* _EXERCISES TO COMPLETE_
a: Reproduce word for word the part of the post on the delta method from "The delta method" to "the 'delta' method.".
b: Answer these questions using the post on the delta method:
(i) On what date is the post dated?
(ii) What did the author's recent earlier post deal with?
(iii) By what name is the approximate solution offered by frequentist statistics normally known?
c: List every single-letter symbol used in the consultant's quoted query in the post on the delta method.

Saturday 8 February 2014

The delta method for dummies

Reporting variances (or standard deviations) for all estimates is normally regarded as a basic requirement for scientific publications. In my work as consultant I am very frequently asked such questions: “I have the measure Q with variance q and the measure W with variance w. What is the variance of exp(Q + W)?”

I recently wrote a post relating to linear transformations (see here), but I feel that being able to menage nonlinear transformations is much more useful. Frequentist statistics offer an approximate solution to this problem, that is normally known as the 'delta' method.

* _INFORMATION PROVIDED_
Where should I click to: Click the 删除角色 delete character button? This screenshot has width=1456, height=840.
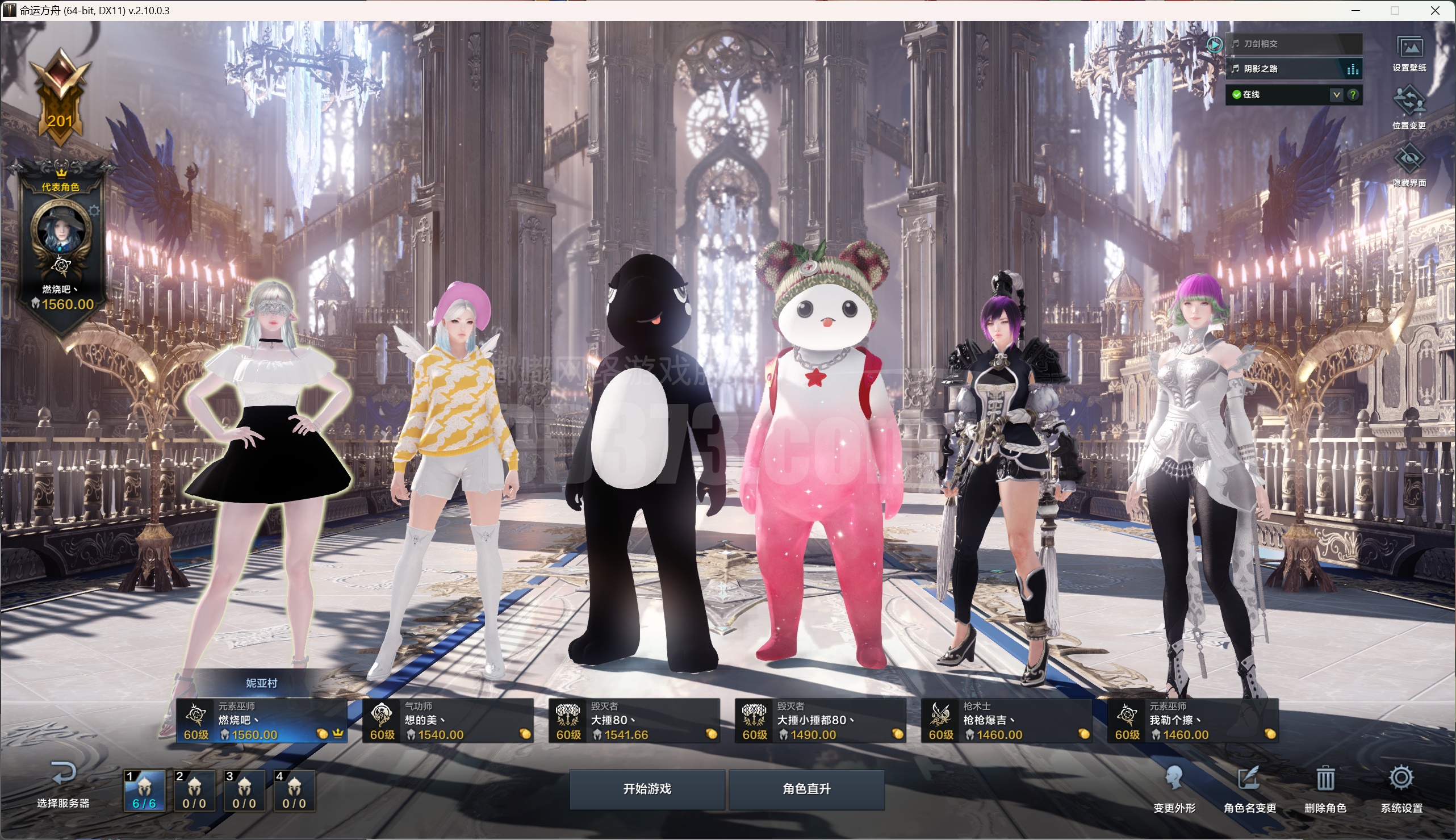point(1325,788)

* _SOLUTIONS BELOW_
a:
The delta method for dummies

Reporting variances (or standard deviations) for all estimates is normally regarded as a basic requirement for scientific publications. In my work as consultant I am very frequently asked such questions: “I have the measure Q with variance q and the measure W with variance w. What is the variance of exp(Q + W)?”

I recently wrote a post relating to linear transformations (see here), but I feel that being able to menage nonlinear transformations is much more useful. Frequentist statistics offer an approximate solution to this problem, that is normally known as the 'delta' method.

b:
(i) Saturday 8 February 2014
(ii) Linear transformations
(iii) The 'delta' method

c: Q, q, W, w